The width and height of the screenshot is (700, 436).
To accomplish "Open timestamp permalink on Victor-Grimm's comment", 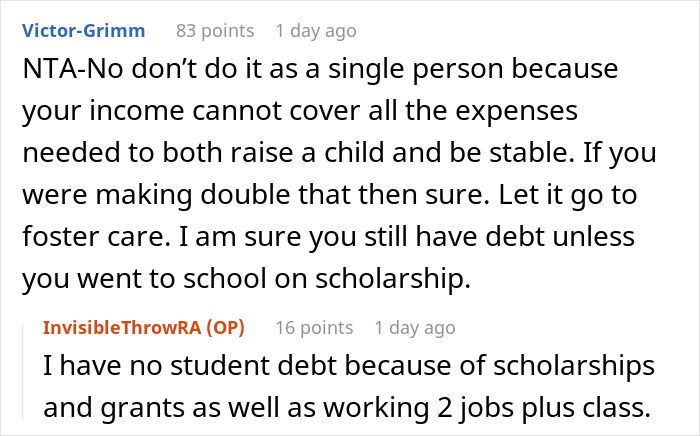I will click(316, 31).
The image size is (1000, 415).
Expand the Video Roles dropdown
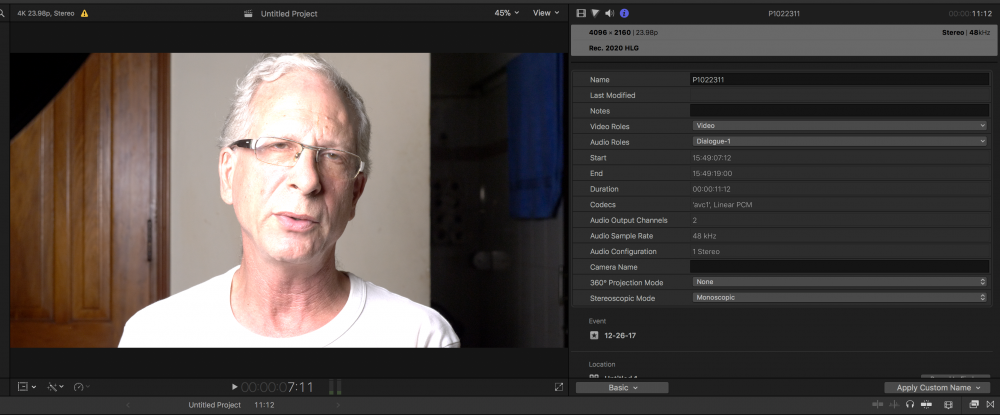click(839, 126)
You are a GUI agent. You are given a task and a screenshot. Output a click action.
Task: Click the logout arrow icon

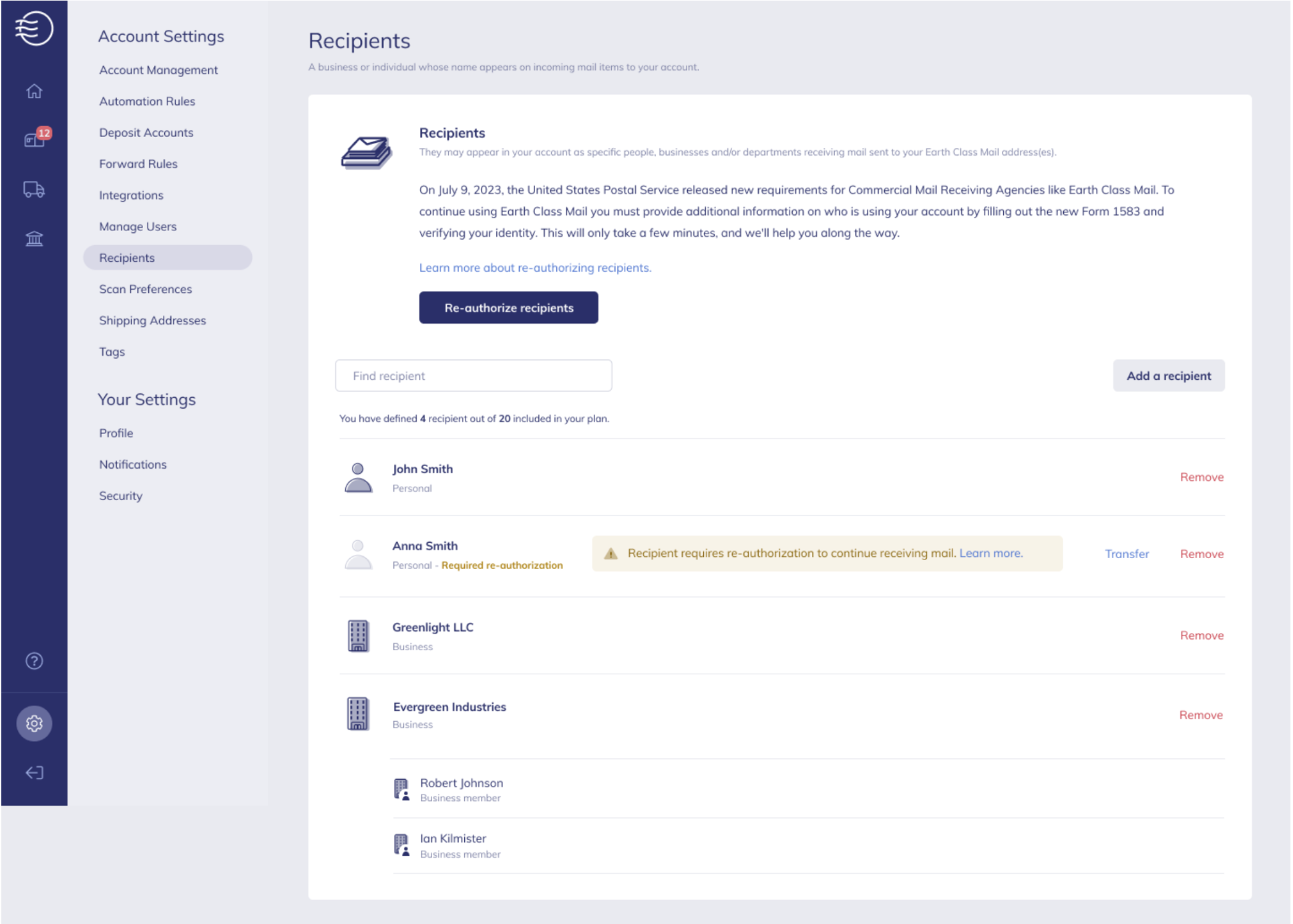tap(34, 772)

________________________

* **WRITTEN REQUEST**:
Reproduce the items from the line containing "The image size is (1000, 415)." through the end of the items, replacing "dropdown" with "menu" and leaving all else unchanged. Omit the pictures from the output.

* **ANSWER FOR THIS EXERCISE**:
The image size is (1000, 415).
Expand the Video Roles menu
click(839, 126)
You are a GUI agent. You are given a task and a screenshot. Output a click action.
Task: Click the logout arrow icon

tap(34, 772)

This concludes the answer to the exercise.